時間の関数を使った例です。
1: #! /usr/bin/python 2: 3: import time 4: 5: (Year, Month, Day, Hour, Minute, Second, Weekday, Day, Dst) = time.localtime(time.time()) 6: 7: print "Content-type: text/html\n\n" 8: print "<HTML><H1>現在時刻 ", Hour, "時", Minute, "分", Second, "秒です</H1></HTML>"
このプログラムは「現在時刻 13時 30分 2秒です」といった表示をします。
3行目で、時間の関数を使いたいわけですが、これはいきなり使うことはできず、
別のモジュール(ライブラリ、クラス)から取り込む(importする)ことになります。
ここで「time」というモジュールを取り込みます。
Pythonでは、けっこう基本的と思える関数とかでも、モジュールの importが必要です。
5行目は、現在時刻を得る関数(メソッド)を使ってます。
右辺の「time.localtime( )」という関数、
これは「time モジュールの、localtime() 関数(メソッド)」ということになりますが、
これで現在時刻の年月日時分秒などの配列が得られます。
ここで「localtime( )」の( )の中には「秒で表した現在時刻」を入れる必要があるのですが、
これまた「time モジュールの time() 関数」で得られるので、
結局「time.localtime(time.time())」ということになります。
これで、左辺の変数 Hour、Minute、Second に、それぞれ現在の、時、分、秒、の値が代入されます。
7行目は、CGIのお約束です。
8行目で、print文を使ってHTMLを作ります。
ただし、Perlと違って print文の " " 内に直接変数を書き込むのは出来ないようなので、
上のように、「" "」で囲まれた固定された文と変数とを「, 」をはさんで交互に書きます
(別に、printf みたいなを使い方もできます)。
ちなみに、Perlと違って「"」と「'」でふるまいが変わることはないです。
次に、時刻によってあいさつを表示するプログラムを作ってみましょう。 ここでは「if 〜 elif 〜 else」という条件分岐を使います(「elsif」じゃなくて「elif」になります)。

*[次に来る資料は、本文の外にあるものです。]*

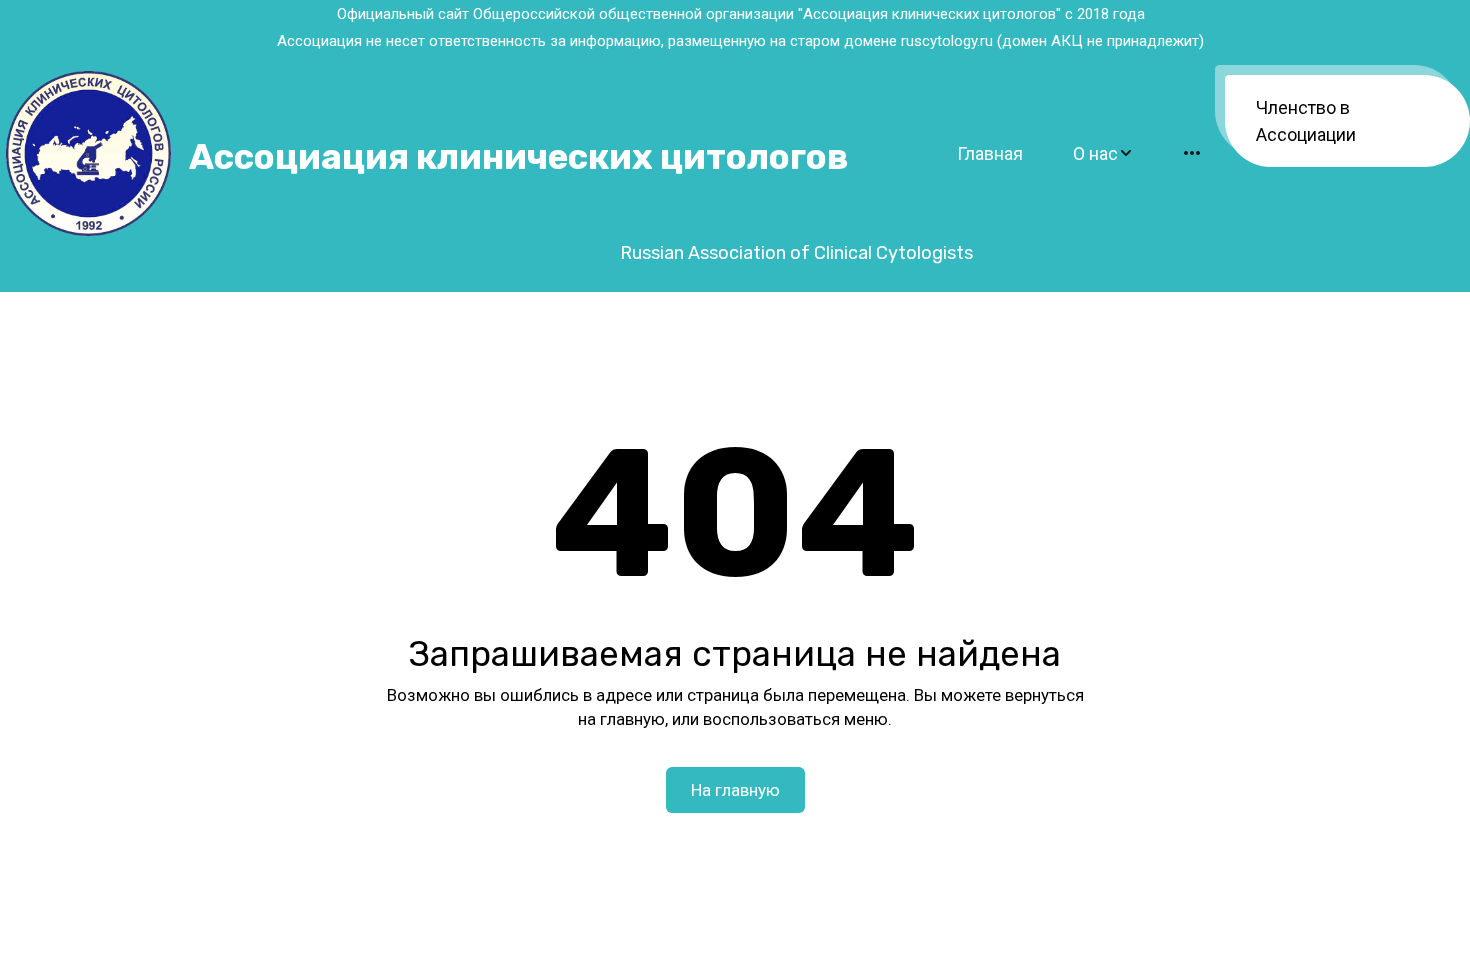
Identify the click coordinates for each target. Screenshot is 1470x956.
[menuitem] (990, 153)
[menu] (1049, 153)
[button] (1103, 153)
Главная (990, 153)
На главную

1: #! /usr/bin/python 2: 3: import time 4: (year, month, day, hour, minute, second, weekday, day, dst) = time.localtime(time.time()) 5: 6: if hour in range(6, 10): 7: Aisatsu = "おはようございます!" 8: elif hour in range(10, 20): 9: Aisatsu = "こんにちは!" 10: else: 11: Aisatsu = "こんばんは!" 12: 13: print "Content-type: text/html\n\n" 14: print Aisatsu
時刻から言葉の場合分けをする、基本的なロジック部分はPerlの場合と同じですが、
大小比較とは違った方法を使ってみました(Perlの例のような大小比較でも出来ます)。
6行目は「もし、変数hourが[6,7,8,9]のどれかに含まれているならば」ということを意味しています。
プログラムの「range(6, 10)」という部分が、[6,7,8,9]という範囲の配列を作ります
(range(x, y) で、x以上 y未満の整数になります)。
そして「in」が、この場合「含まれているか?」の判断をする演算子となります。
書き方の形式は、Perlと違って「かっこ」はいらないですが、そのかわりに、
ifとかの行の最後は「:」が付くのと、そのとき実行される部分はインデント(字下げ)される必要があります。
この、インデントでブロック(スクリプトの中のまとまった処理の部分)を表現するというのが
Pythonの見た目上の大きな特徴です。
同じブロック内でインデントの先頭をそろえますが、その空白の長さは何文字でもかまいません。
これによって、かっこの対応などを気にしなくてよくなります
(かっこをつけてもエラーにはなりません。もちろん正しく対応していればですけど)。
また、形式を限定することで、誰が書いても同じような形式になって読みやすいものになります。
この辺が Perlとは哲学的に違うところです。